Tackling the challenges of developing microneedle-based electrochemical sensors.

Abstract

Microneedles provide unique advantages in biomedical areas, particularly biosensing, because of their opportunities for minimally invasive and convenient detection. This review introduces concepts of electrochemical microneedle-based sensors for minimally invasive analysis together with insights into skin compartments for designing successful microneedles. We discuss requirements for developing microneedle-based biosensors, including electrical and electrochemical behaviors of materials (such as metals, nanomaterials, and conducting polymers) which are the key factors for sensitive biosensors. We further emphasize immobilization strategies to attach biorecognition elements to electrode materials. Moreover, we detail advanced techniques that require state-of-the-art fabrications and materials to realize porous, biodegradable, and antifouling materials to enhance biosensing performances. We also emphasize studies of cytotoxicity and damage to the skin to elucidate biocompatible potentials. Furthermore, we highlight the latest advances in microneedles published from 2019 to 2022. This review also includes an overview of key remaining obstacles and opportunities where developments will push the advances continuously. The conclusion and outlook on the status of laboratory and commercial availability are added. We prospect that microneedle sensors will be integrated into a closed-loop system biodevice for diverse applications, e.g., detection and therapy.
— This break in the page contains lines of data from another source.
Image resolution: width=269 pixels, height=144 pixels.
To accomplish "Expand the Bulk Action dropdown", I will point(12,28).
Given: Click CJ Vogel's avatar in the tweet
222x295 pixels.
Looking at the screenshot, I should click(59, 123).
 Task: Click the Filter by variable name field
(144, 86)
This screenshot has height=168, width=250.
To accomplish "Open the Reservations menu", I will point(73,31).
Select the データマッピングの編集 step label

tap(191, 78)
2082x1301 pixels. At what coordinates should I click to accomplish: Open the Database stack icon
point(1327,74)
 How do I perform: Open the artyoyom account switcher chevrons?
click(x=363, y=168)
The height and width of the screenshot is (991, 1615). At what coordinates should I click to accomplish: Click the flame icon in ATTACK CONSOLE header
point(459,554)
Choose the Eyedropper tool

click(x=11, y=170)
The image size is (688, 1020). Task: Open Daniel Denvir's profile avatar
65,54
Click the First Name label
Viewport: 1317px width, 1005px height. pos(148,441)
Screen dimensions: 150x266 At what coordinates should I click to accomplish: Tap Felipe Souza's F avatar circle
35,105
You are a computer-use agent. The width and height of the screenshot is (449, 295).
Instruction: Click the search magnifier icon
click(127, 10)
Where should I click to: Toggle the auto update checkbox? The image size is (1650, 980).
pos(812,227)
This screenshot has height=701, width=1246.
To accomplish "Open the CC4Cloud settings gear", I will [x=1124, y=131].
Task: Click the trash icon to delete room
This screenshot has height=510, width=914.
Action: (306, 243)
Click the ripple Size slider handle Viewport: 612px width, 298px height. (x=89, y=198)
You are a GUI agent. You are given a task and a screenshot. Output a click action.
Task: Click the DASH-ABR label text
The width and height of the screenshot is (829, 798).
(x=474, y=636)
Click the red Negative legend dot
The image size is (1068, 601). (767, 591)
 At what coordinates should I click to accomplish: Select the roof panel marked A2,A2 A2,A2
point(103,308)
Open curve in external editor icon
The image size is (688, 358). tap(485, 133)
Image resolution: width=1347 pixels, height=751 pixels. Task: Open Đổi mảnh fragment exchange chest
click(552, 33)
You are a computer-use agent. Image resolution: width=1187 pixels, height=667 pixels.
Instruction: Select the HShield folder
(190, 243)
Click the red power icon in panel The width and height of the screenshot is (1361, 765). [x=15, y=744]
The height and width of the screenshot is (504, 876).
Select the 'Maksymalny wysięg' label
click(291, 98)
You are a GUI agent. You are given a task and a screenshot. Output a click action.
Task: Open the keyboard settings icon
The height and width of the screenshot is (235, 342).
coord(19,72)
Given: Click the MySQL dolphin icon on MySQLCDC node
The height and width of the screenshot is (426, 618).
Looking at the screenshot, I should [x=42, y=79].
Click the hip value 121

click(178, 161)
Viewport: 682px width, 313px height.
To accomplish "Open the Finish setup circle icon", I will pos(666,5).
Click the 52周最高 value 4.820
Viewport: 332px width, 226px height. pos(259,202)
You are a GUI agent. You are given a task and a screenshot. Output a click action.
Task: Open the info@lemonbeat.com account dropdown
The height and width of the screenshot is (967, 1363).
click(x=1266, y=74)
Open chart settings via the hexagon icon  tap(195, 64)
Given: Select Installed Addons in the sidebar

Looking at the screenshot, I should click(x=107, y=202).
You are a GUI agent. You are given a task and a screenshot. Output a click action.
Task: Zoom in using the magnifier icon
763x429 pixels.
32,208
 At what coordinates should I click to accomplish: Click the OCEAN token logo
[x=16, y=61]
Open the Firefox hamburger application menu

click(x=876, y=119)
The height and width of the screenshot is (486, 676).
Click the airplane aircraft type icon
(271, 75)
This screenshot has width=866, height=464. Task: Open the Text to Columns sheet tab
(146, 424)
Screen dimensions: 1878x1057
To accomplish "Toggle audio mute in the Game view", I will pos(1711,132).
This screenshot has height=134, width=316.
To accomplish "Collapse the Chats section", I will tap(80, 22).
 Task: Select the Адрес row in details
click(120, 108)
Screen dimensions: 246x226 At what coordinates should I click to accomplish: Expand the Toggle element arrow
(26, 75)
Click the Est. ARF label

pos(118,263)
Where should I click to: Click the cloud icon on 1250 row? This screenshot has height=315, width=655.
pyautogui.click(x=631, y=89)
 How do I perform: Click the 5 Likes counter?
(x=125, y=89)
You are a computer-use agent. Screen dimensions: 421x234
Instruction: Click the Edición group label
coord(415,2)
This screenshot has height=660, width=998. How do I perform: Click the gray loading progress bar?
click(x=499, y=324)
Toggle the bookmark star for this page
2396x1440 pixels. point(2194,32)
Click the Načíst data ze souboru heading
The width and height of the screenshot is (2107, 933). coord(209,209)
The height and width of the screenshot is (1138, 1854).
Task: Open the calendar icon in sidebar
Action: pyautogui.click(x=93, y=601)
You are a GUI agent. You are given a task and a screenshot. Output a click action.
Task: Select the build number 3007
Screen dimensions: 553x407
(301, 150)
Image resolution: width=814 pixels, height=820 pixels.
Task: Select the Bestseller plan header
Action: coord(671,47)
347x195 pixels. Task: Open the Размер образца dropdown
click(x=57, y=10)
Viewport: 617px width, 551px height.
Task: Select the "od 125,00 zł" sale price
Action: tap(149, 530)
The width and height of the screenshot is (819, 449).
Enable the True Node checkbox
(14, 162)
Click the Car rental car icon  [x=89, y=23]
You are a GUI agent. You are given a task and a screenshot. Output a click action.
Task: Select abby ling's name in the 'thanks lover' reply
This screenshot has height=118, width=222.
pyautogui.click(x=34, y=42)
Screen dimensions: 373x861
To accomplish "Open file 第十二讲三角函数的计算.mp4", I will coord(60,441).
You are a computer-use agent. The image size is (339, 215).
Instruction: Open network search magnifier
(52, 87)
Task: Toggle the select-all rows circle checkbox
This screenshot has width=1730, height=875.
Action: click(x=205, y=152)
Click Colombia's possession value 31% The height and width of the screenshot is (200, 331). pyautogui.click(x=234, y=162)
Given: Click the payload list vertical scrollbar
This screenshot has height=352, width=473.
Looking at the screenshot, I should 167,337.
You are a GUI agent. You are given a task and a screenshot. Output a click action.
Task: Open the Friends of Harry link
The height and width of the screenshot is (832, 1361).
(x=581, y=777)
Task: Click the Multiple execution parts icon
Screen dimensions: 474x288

This review discusses concepts of electrochemical microneedle-based sensors for minimally invasive monitoring. We discuss requirements including geometry, mechanical, electrical, electrochemical properties, and immobilization strategy. We illustrate advanced techniques and materials to enrich biosensor features, e.g., porosity, dissolvable ability, and anti-fouling capability. Concern of toxicity is highlighted. We also illustrate recent applications and outlooks of recently published study that exploits microneedle-based biosensors.